──────── GIVEN INFORMATION
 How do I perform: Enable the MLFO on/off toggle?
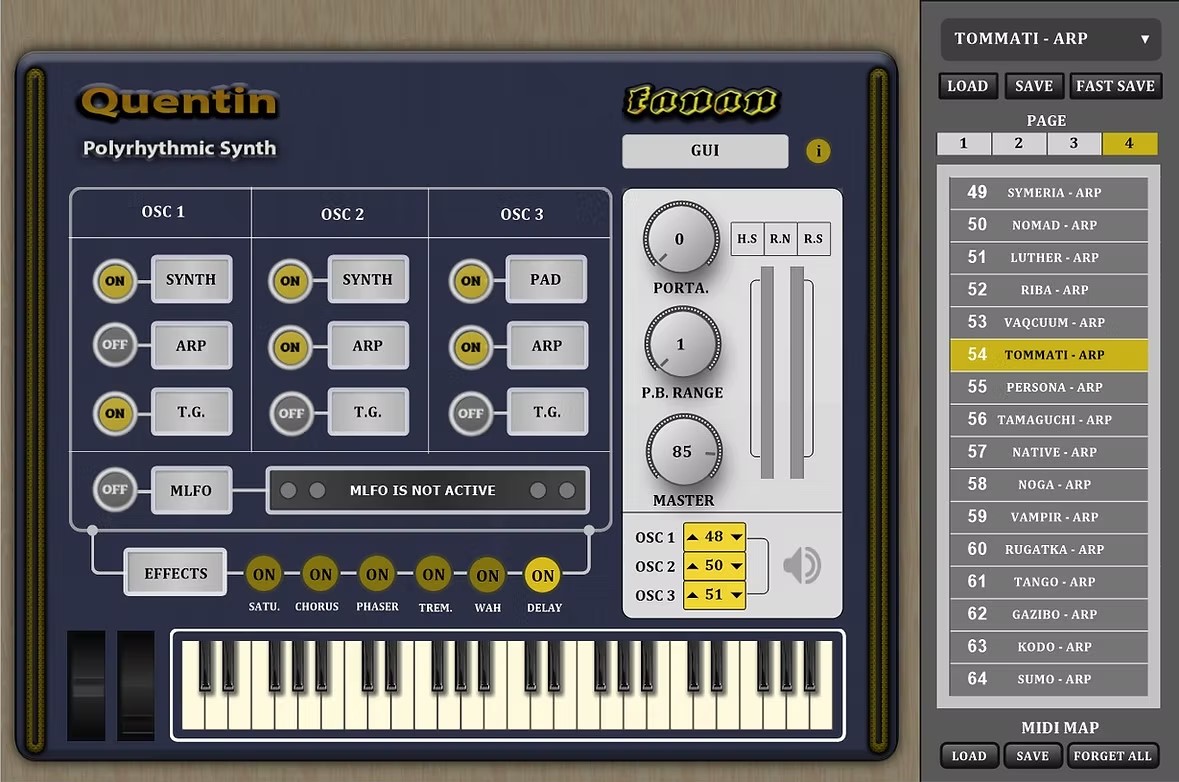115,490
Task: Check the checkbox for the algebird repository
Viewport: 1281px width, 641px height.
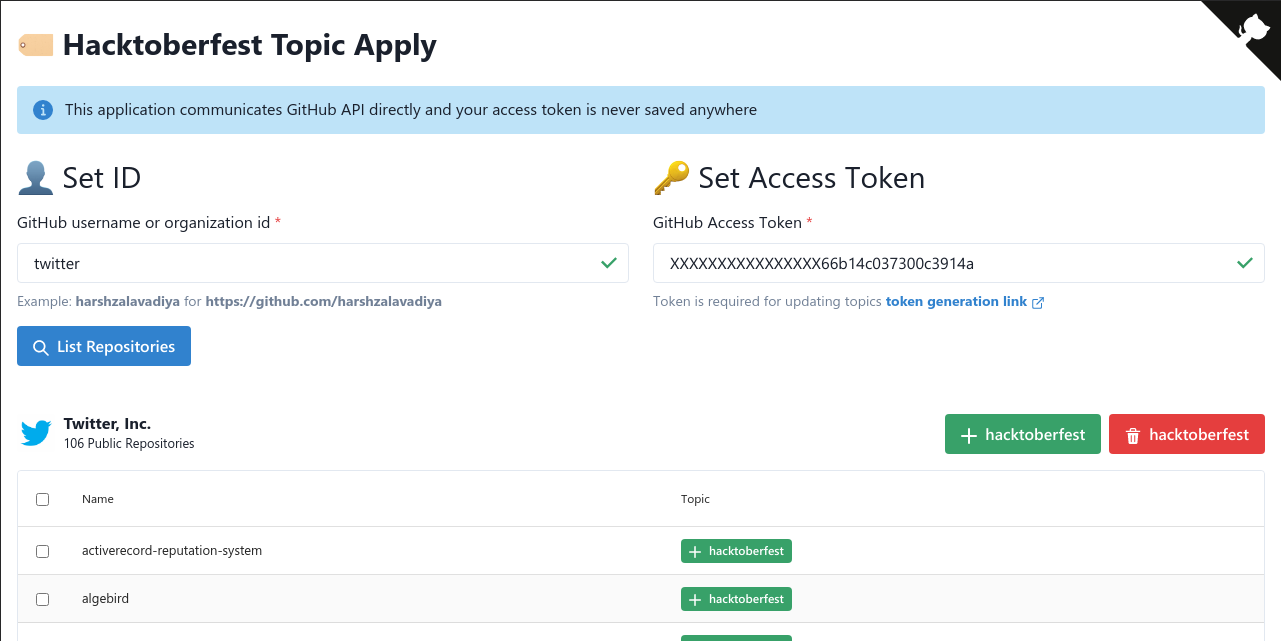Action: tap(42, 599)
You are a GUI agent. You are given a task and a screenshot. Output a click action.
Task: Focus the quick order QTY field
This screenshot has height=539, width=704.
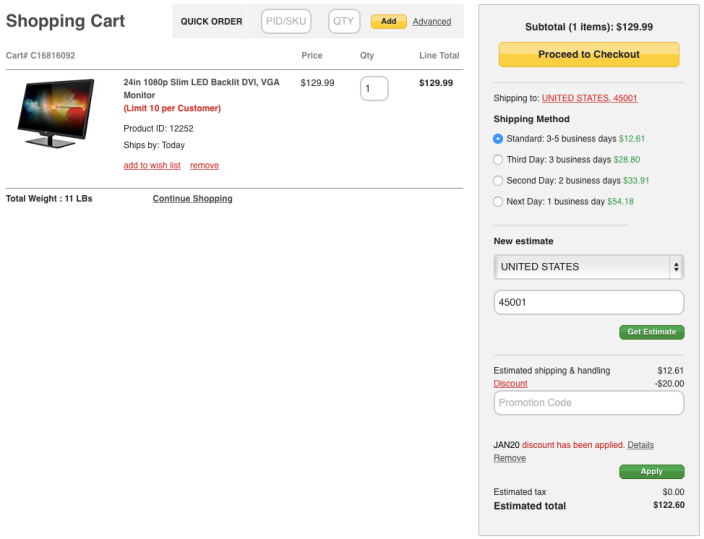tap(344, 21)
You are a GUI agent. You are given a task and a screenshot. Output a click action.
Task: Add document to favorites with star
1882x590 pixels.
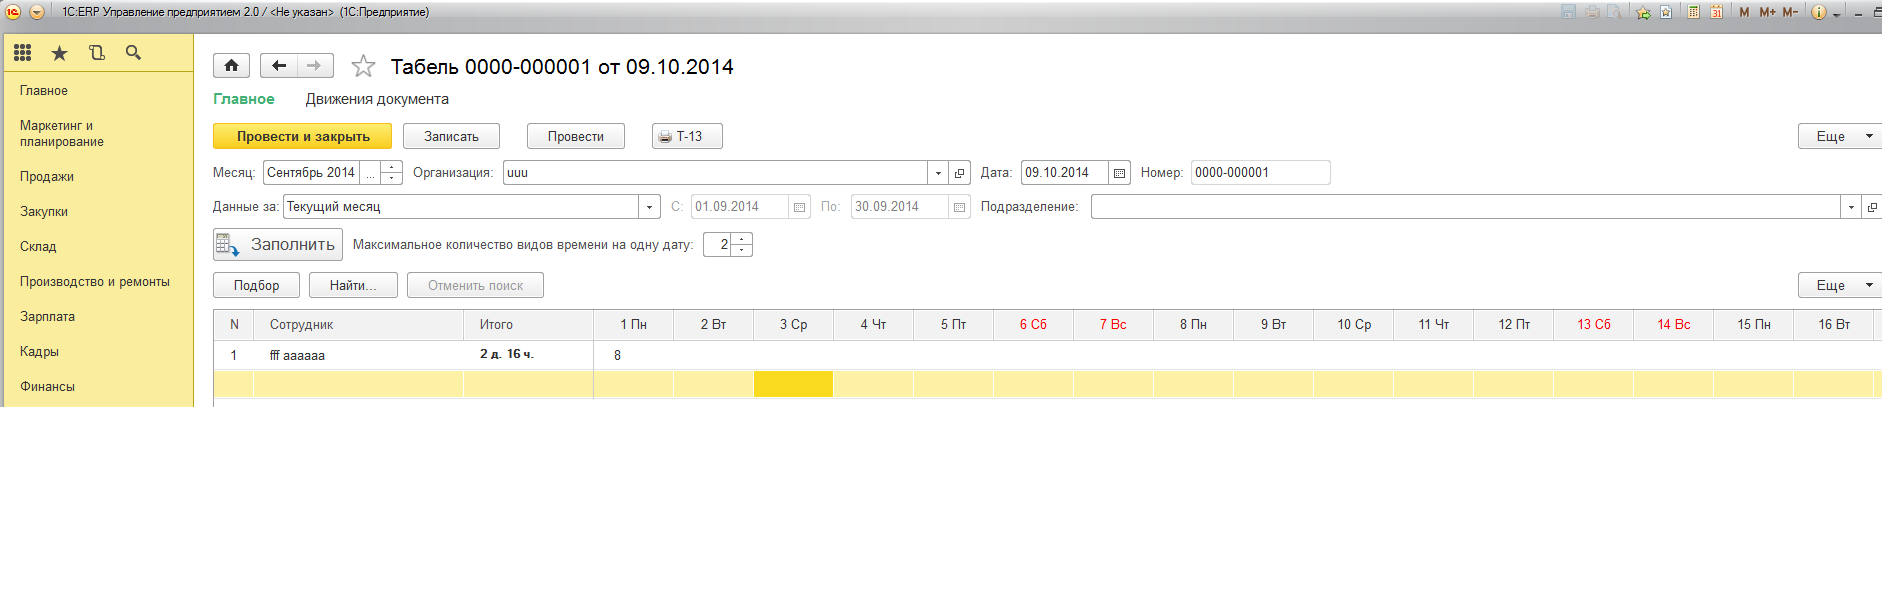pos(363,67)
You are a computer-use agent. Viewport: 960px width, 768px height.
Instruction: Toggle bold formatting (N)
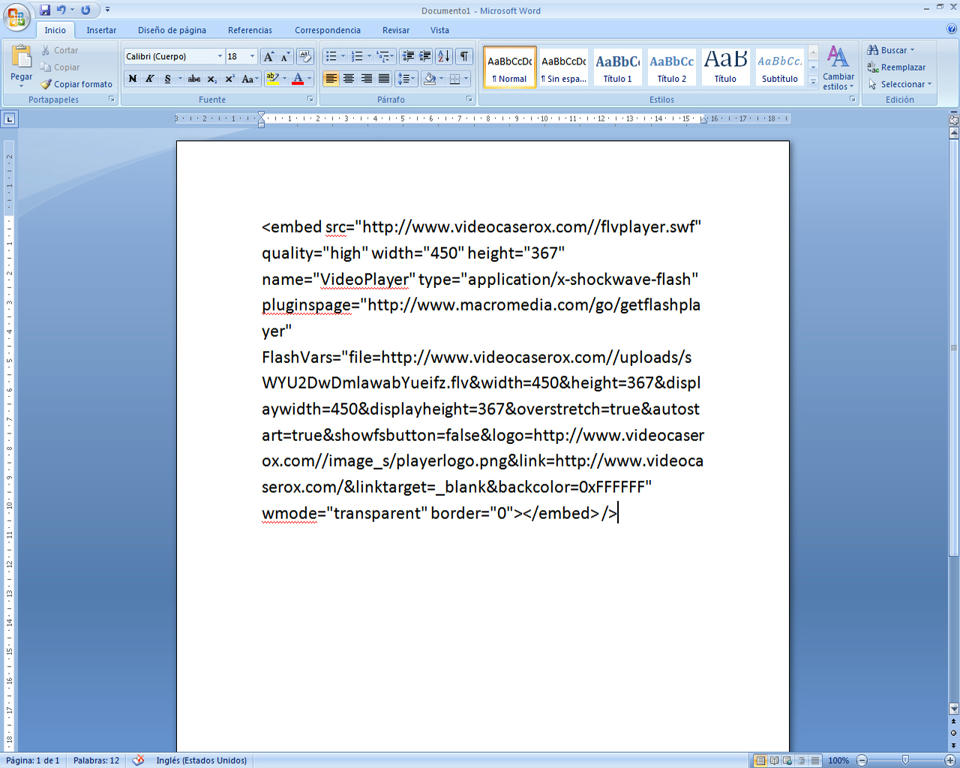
────────────────
WORK ORDER: Starting with the line that holds "Task: Add document to favorites with star", print each line through the last one of the data exactly as written, but do not include the pictures.

ANSWER TO THIS EXERCISE:
Task: Add document to favorites with star
1882x590 pixels.
pos(363,67)
You are a computer-use agent. Viewport: 960px width, 768px height.
Instruction: Toggle bold formatting (N)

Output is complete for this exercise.